Day 40: About two weeks ago, my homeroom partner made me a video for my birthday. It’s a whole bunch of my kids wishing me Happy Birthday and saying what they appreciate about me. One of these is AM. I don’t remember exactly what she said, but around that time, she was so invested in me and my class that she had been routinely giving up recess and lunch to grade papers for me. She stayed afterschool to tutor for me. Pretty much an ideal student.
Flash forward to this past week. Thursday, I wrote down seven different times AM refused to follow my directions. Refusing to put the bathroom pass back. Walking to put it back while swinging it above her head. Eating candy when she said she was going to throw it out. Picking up lead when I asked her to put it down. Holding a pencil an inch above the desk when I asked for pencils down.
This had been in the works for about a week, until the day before, when we had a short but intense conversation about respect. Clearly, the conversation didn’t work. AM hadn’t changed her behavior.

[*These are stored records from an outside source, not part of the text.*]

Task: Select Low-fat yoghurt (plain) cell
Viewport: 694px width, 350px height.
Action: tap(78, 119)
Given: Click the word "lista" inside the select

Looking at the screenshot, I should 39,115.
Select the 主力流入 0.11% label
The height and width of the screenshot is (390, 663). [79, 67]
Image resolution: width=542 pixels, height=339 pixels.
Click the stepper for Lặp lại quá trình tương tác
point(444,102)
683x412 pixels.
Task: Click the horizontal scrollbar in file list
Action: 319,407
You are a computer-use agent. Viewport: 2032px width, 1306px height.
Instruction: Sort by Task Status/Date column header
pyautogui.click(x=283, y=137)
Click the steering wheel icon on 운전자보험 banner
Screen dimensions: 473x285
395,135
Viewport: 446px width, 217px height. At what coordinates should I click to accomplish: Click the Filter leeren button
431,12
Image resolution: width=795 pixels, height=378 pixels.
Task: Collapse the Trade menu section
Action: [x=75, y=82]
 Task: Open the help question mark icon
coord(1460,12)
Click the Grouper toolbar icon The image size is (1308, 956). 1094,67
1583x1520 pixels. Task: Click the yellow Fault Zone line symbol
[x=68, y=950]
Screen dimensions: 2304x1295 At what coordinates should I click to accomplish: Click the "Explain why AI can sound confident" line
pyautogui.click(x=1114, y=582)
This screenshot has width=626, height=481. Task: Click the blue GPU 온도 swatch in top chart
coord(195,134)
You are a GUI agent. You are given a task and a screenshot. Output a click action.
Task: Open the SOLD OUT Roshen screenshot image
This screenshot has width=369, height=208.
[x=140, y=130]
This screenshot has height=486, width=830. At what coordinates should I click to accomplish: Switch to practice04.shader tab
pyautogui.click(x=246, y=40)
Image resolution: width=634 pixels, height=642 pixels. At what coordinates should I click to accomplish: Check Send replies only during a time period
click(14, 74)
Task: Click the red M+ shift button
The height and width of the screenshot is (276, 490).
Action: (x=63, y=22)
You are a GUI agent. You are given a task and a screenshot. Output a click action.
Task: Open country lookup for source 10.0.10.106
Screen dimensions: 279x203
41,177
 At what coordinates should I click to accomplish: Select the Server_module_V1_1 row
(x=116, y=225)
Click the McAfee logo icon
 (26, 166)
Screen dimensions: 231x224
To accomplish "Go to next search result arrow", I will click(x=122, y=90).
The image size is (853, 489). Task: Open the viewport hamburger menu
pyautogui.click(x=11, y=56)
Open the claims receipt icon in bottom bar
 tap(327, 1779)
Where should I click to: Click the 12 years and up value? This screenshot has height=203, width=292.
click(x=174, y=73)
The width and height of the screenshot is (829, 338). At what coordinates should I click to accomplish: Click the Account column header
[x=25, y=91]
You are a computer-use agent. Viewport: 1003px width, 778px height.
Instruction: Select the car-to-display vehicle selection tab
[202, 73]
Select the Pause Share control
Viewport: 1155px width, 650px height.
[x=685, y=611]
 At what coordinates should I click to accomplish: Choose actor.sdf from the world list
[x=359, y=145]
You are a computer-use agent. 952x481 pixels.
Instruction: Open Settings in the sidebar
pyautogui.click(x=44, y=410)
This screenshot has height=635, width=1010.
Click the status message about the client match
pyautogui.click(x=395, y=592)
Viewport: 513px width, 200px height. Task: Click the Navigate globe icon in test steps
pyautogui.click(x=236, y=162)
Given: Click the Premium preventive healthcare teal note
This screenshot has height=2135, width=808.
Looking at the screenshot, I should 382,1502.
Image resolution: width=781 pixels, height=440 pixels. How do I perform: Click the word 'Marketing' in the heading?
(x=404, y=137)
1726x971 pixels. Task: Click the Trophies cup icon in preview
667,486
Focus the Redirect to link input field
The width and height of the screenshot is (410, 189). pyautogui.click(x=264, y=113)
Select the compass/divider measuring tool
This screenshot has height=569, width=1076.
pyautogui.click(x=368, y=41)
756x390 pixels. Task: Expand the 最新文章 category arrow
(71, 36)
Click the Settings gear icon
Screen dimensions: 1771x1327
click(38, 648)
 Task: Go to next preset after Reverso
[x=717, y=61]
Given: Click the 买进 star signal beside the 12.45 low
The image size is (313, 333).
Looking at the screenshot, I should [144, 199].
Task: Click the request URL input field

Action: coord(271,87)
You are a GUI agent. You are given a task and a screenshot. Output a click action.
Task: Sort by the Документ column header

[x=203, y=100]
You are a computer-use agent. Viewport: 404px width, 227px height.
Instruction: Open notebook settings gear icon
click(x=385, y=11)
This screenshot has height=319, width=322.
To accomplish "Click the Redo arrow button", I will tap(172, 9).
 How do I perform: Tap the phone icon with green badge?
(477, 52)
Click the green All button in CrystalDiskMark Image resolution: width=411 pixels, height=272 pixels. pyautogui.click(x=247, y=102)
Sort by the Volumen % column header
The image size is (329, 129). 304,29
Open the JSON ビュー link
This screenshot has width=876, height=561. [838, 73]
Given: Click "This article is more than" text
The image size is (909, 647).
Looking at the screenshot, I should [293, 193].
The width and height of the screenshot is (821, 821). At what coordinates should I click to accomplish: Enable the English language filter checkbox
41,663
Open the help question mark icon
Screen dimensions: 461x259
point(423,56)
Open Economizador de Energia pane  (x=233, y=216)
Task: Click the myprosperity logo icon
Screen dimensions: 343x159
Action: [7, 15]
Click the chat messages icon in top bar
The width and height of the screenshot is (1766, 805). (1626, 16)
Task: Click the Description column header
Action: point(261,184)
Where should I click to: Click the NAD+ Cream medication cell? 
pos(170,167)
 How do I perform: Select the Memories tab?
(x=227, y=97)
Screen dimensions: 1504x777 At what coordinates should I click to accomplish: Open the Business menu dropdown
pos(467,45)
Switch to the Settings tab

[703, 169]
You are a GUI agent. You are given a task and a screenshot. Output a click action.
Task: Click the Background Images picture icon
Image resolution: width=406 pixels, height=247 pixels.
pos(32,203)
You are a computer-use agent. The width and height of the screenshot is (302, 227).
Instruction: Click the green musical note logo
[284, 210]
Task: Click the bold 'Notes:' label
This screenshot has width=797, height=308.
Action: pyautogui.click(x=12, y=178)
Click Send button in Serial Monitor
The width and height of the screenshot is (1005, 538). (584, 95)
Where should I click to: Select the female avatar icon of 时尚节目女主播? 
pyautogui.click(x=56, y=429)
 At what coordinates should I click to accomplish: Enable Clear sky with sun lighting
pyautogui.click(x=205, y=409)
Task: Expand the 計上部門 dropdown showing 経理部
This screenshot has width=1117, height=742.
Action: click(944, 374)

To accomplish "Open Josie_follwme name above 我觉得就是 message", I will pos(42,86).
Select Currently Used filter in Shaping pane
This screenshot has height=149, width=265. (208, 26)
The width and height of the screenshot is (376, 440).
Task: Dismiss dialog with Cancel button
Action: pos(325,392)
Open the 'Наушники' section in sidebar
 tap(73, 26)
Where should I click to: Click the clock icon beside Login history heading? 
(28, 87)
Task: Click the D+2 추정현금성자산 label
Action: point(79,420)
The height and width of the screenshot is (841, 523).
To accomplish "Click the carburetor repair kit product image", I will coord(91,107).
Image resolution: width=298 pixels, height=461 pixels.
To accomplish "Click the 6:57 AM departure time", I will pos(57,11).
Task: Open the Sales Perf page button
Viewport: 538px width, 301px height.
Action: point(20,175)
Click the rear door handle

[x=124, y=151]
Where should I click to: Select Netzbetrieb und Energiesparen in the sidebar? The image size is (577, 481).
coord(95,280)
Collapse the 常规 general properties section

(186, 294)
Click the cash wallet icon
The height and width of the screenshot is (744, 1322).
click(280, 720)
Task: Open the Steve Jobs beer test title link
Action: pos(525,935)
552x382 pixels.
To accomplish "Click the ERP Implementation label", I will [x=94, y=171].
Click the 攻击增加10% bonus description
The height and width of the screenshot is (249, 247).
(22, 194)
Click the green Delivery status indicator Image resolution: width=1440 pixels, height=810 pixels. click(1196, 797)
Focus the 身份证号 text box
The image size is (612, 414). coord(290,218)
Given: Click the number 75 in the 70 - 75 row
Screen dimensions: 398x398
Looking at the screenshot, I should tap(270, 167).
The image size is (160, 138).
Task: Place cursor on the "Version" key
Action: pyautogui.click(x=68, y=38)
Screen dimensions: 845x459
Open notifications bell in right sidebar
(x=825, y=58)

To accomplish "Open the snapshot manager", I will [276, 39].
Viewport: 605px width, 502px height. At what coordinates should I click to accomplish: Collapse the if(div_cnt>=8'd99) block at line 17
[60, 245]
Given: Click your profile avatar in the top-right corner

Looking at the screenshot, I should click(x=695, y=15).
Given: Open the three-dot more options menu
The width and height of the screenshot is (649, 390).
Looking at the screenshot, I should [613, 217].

I had mom in for a short meeting, during which I thought I saw contrition, but Friday was no better.
This ate at me, more than anything this year has gotten to me. What had I done? What had changed? Why wasn’t the behavior changing?
I mentioned this to my mother today, who gave me much sage advice, but the one line that stands out was, “You are not a psychotherapist.” She’s right. My job is to teach, and if a student isn’t meeting expectations, to respond with a logical consequence. I can diagnose and ponder and ruminate all I want, but at the end of the day, that might mean jack. It hurts more that this is a student whose relationship with me I had really valued, but if anything, that likely led me to be too nice at the start of the week.
I will never be liked by 100 percent of my students. That is a fact that I intellectually comprehend, yet fail to fully believe at times. This is one of those times that I have to really believe it. I’m not AM’s buddy, and it’s not my job to be her buddy. Come Monday, I’ll make the limits crystal clear, and if it is her choice whether or not to meet my expectations. I am not a psychotherapist. I will treat the behavior I see.